Biélorussie : désamour entre le football et le pouvoir dictatorial
Le président biélorusse Alexandre Loukachenko a été réélu à la tête du pays pour la cinquième fois consécutive, le 9 août dernier. Le déroulement de l’élection et son résultat sont contestés. Depuis, de nombreuses manifestations anti-gouvernement et anti-dictature se déroulent dans le pays. Certains acteurs du football biélorusse ont pris position. Et ce n’est pas la première fois que le gouvernement de Loukachenko et le monde du football s’opposent dans cet État d’Europe de l’Est.

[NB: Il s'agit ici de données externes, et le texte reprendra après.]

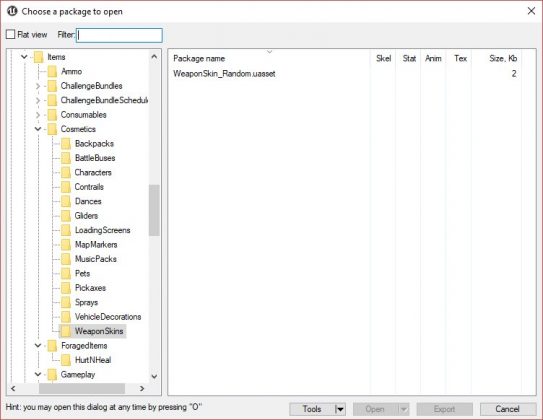The height and width of the screenshot is (420, 543).
Task: Expand the Consumables folder node
Action: pyautogui.click(x=38, y=115)
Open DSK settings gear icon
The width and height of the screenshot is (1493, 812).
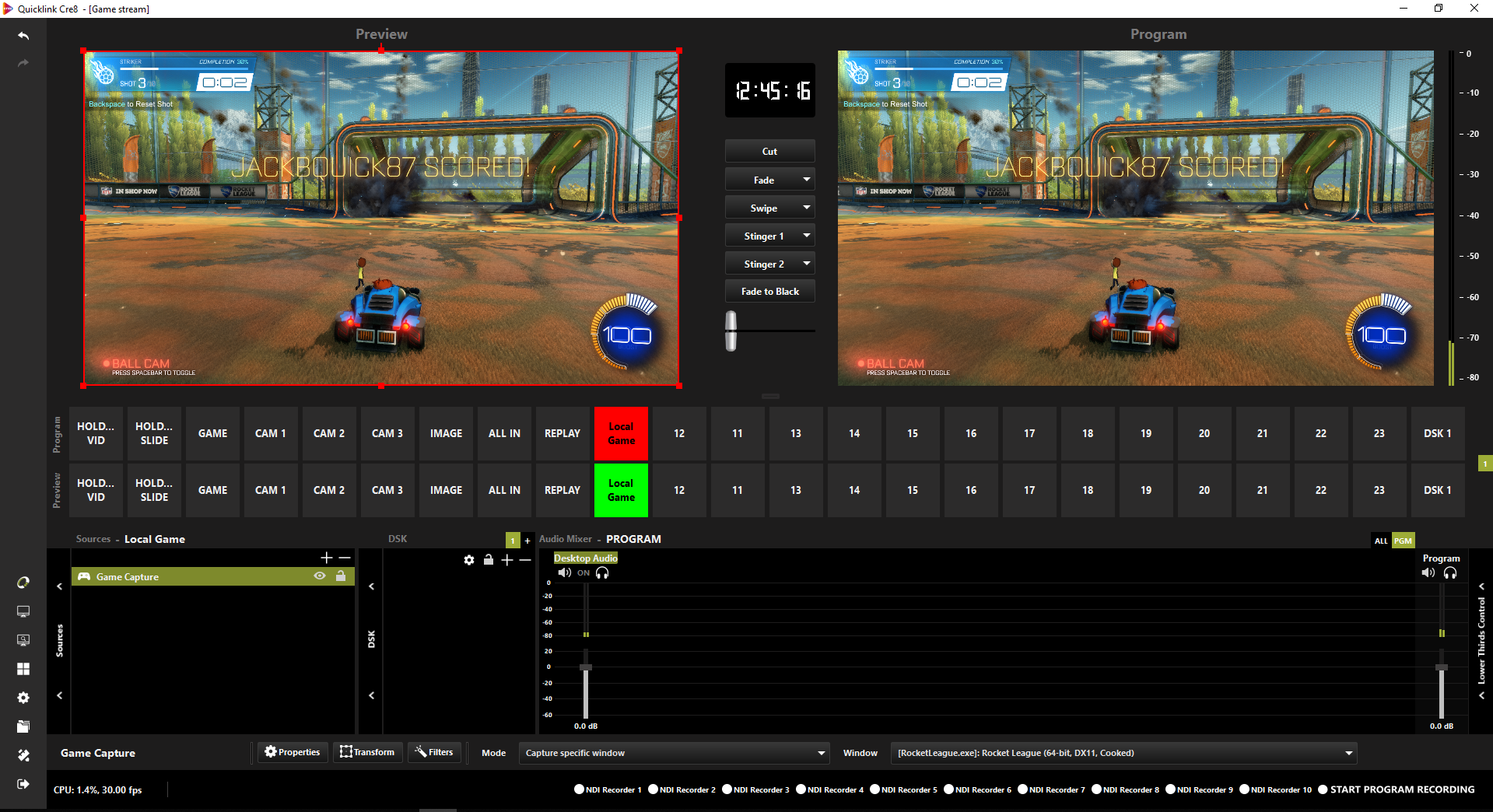(469, 560)
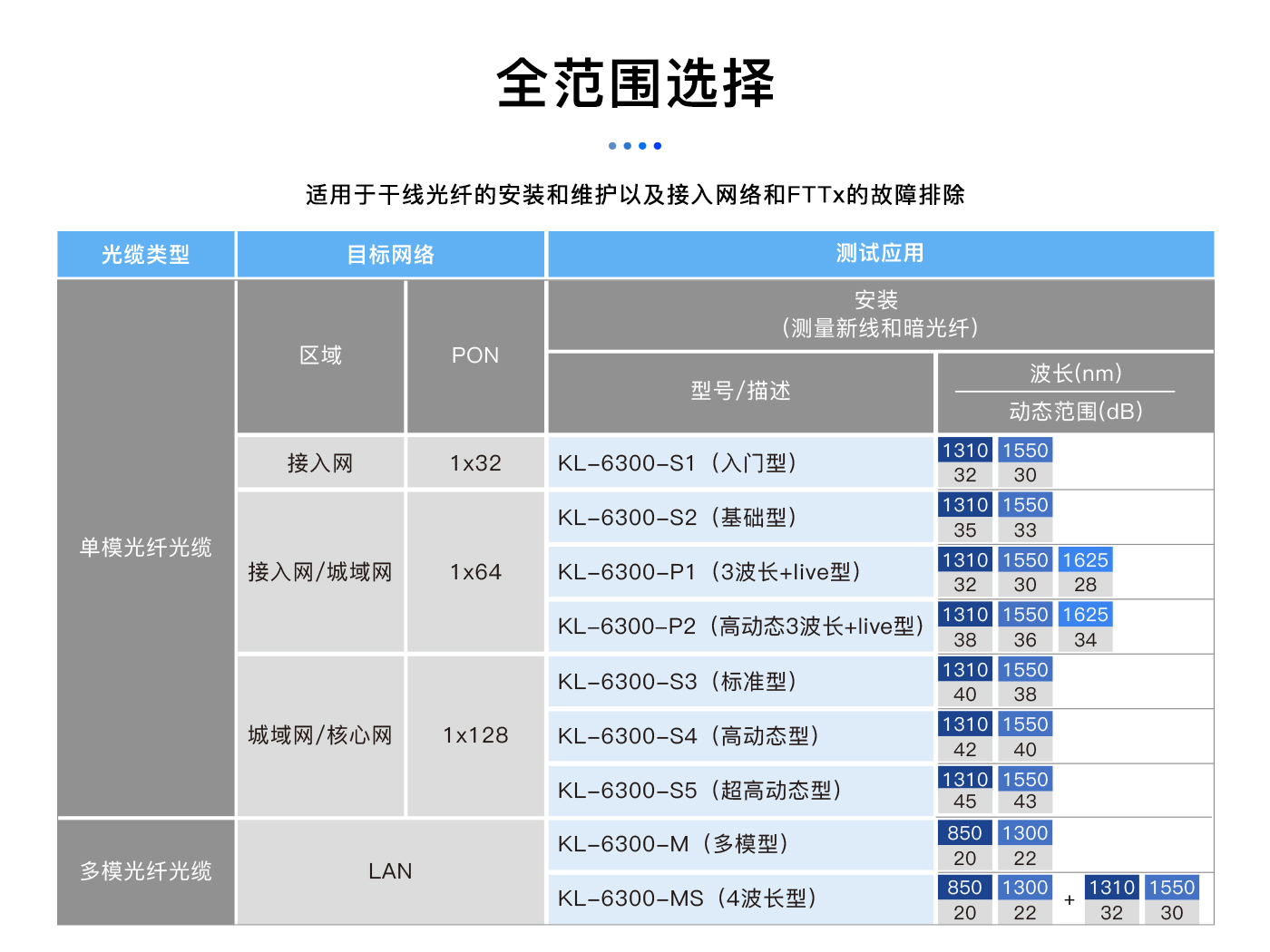Open the KL-6300-P2 高动态3波长+live型 entry
Image resolution: width=1270 pixels, height=952 pixels.
coord(739,627)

Vendredi 14 août, quelques jours après la réélection controversée d’Alexandre Loukachenko à la tête de la Biélorussie, Ilya Shkrurin, attaquant biélorusse de 21 ans, qui évolue depuis janvier au CSKA Moscou, a été sélectionné pour la première fois avec l’équipe première biélorusse pour les matchs de Ligue des Nations qui se sont déroulés début septembre. Mais sur son compte Instagram, l’attaquant a refusé sa sélection. « Je refuse de représenter les intérêts de la sélection tant que le régime de Loukachenko est au pouvoir. Vive la Biélorussie » a écrit le joueur sur le réseau social. Pour accompagner le texte, une photo avec le drapeau biélorusse blanc et rouge, utilisé en 1918 sous la République populaire biélorusse et de 1990 à 1995, après la proclamation d’indépendance de la République biélorusse.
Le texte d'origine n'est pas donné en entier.